Ao som da madrugada se escuta até o zunido de uma bala saindo do cano de uma arma. Nesse caso, o tema vira assassinato na madrugada. É um bom enredo literário de romance policial que dá até filme. O pior são as discussões agressivas entre homem e mulher que, às vezes, terminam em morte. Os dramas familiares! Os indivíduos da madrugada são testemunhas das violências.
É na madrugada, depois da meia noite, que se ouve batidas estranhas de fantasmas e “almas penadas” em casas mal-assombradas. Qualquer estalo é motivo de pânico ou medo de ser um ladrão ou coisa de outro mundo. Você fica mais atento a tudo que se move ao seu redor.
– Vejo outras coisas mais interessantes e picantes – disse um amigo meu que também vive da insônia e o chamam de corujão da meia noite. Conheci muitos que não conseguem dormir e já se habituaram com isso. Pode ser esquisito, mas é um requisito peculiar e privilegiado.
Ele me reportou, com seu tom jocoso e sarcástico, sobre a vida de um casal que mora um pouco abaixo do seu apartamento e tem noites certas de fazer sexo com aquele escândalo erótico. Naqueles tempos bicudos, só maiores de 18 anos podiam saber disso.
– Bicho, a mulher morena baixinha é uma histérico e, na hora do vamos ver, grita alto, geme e pede sempre mais e mais. É uma gulosa! Não para, não para – repete a mulher em tom exagerado como se estivesse sozinha num acampamento desértico.
– Aquilo me deixa doido! – Já sei, não precisa falar. Tem palavras que não são convenientes citar aqui, senão moralistas vão me levar para a inquisição. Você que está acompanhando esse papo deve estar imaginando os termos de amor, amor, amor, vai mais!
– É uma loucura, cara, também escuto esse tipo de coisa e me lembro de um casal com esse estilo tarado de transar quando morava em Salvador num prédio de apartamento. Batia o silêncio da madrugada e aí o pau comia. Outros são bem mais discretos na cama.

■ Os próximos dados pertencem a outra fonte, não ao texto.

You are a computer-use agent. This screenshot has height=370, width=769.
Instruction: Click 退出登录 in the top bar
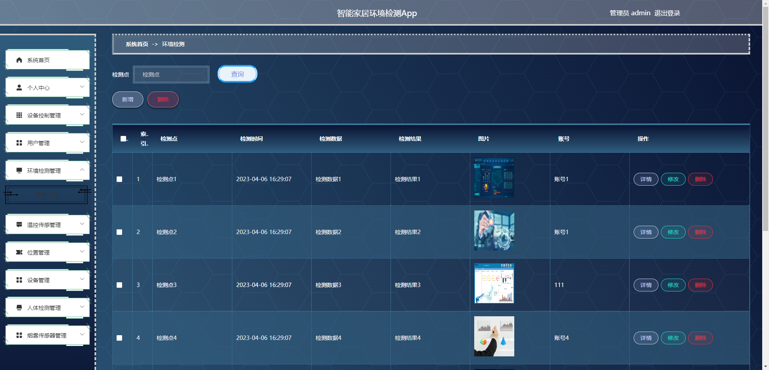667,13
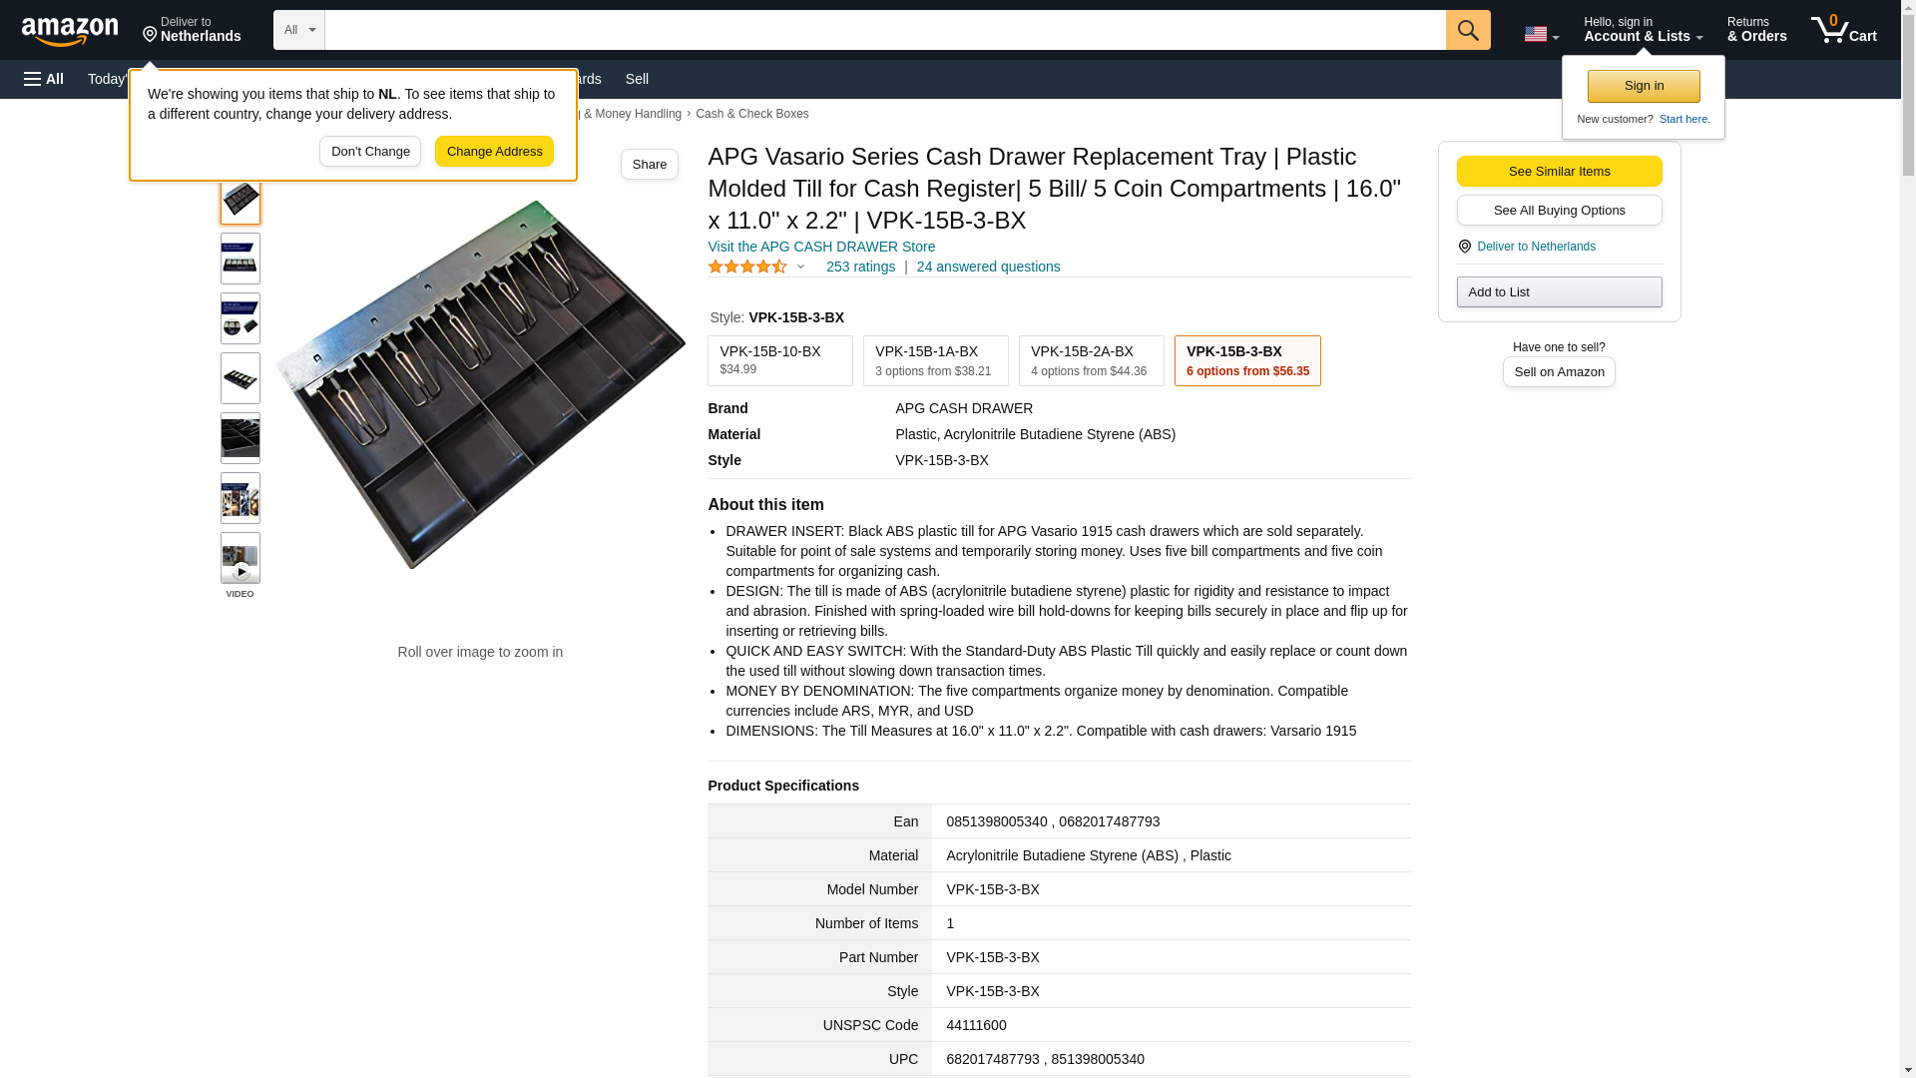Open the Sell nav item
The width and height of the screenshot is (1916, 1078).
637,79
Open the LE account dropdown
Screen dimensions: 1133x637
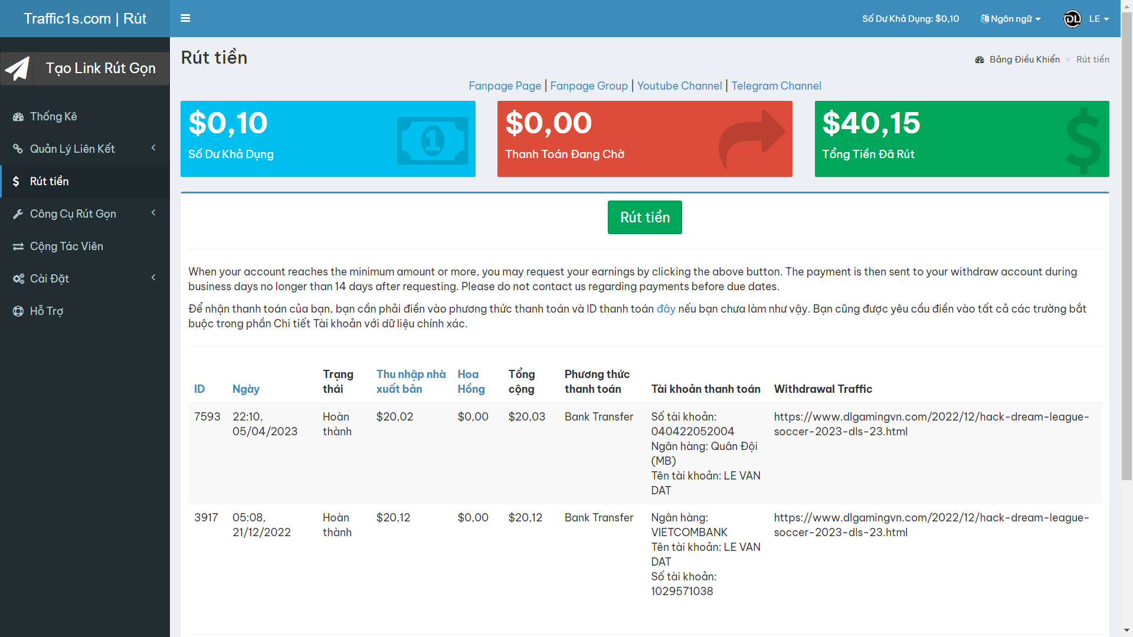pos(1099,19)
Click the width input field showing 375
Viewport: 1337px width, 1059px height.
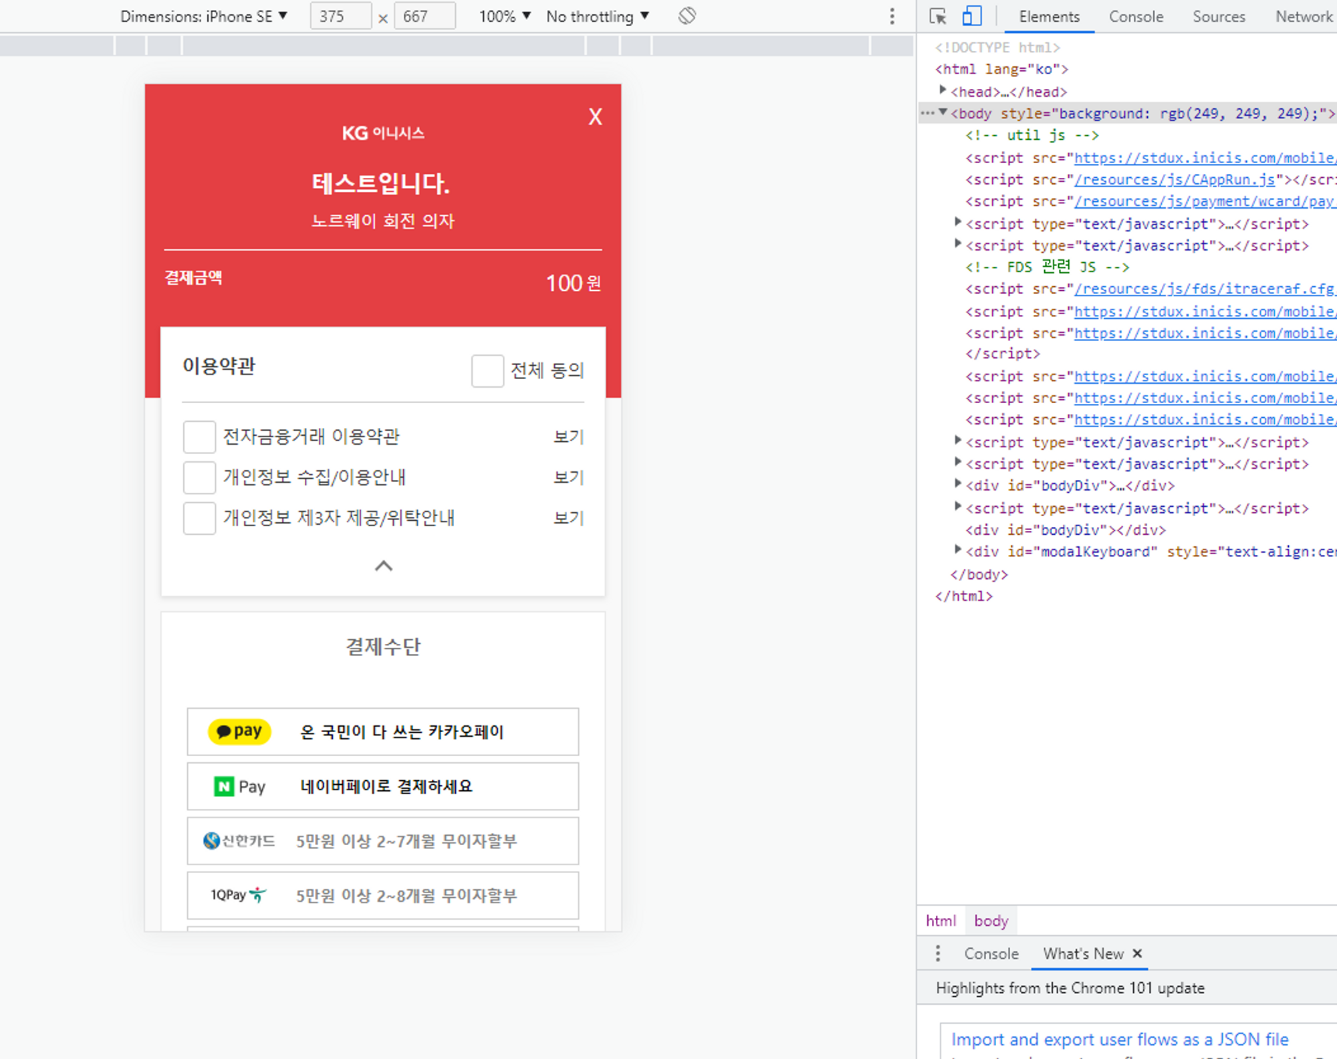340,16
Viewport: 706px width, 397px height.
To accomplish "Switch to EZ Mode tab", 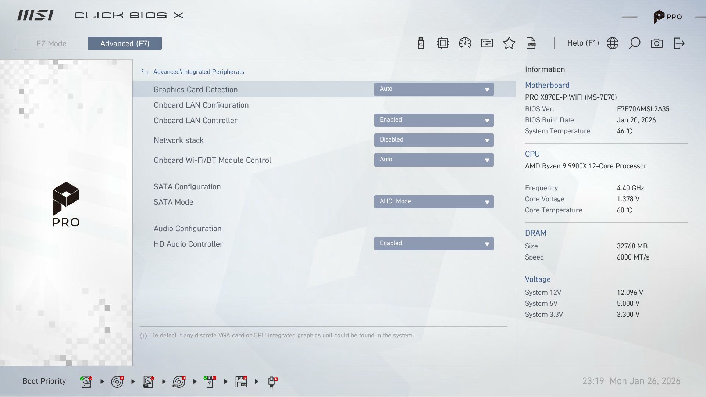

– Certos animais também têm esse comportamento selvagem dos humanos. Quem já não ouviu uma transa de gatos no telhado! Um negócio de louco! A Gata solta miados e sons estridentes. Eu que diga aqui em minha casa. É tanto barulho que me atrevo a interferir, mesmo sabendo que não tenho esse direito de empatar o amor ou a f… de ninguém.
Posso até ser processado e preso pelos defensores dos direitos animais por importunação e constrangimento ao amor (os humanos não ficam fora), mas é demais e não consigo suportar os chiados que me atrapalham esse tipo de som da madrugada.
Se os sons do silêncio da madrugada urbana chamam a atenção e lhe dão mais inspiração para escrever, filosofar consigo mesmo, refletir e poetar, agora pense como não é no campo, principalmente em noite de lua cheia que prateia o terreiro do seu chão. Lembrei dos uivos dos lobos, coiotes e até do lobisomem.
Lá você curte mais o vento bater na comieira da casa, o casco do cavalo, do burro ou da mula na estrada com seu cavaleiro, no galope cadenciado, o ranger dos galhos das grandes árvores na mata, e o sertanejo percebe de longe quando alguém se aproxima da sua casa.
Posso dizer que é um som mais poético porque já vivi por muito tempo na zona rural, inclusive naqueles tempos que não havia energia elétrica e nem televisão, quando muito um rádio cheio de ruídos. Meu pai sentia até quando um animal se aproximava do nosso rancho. São coisas do homem do campo.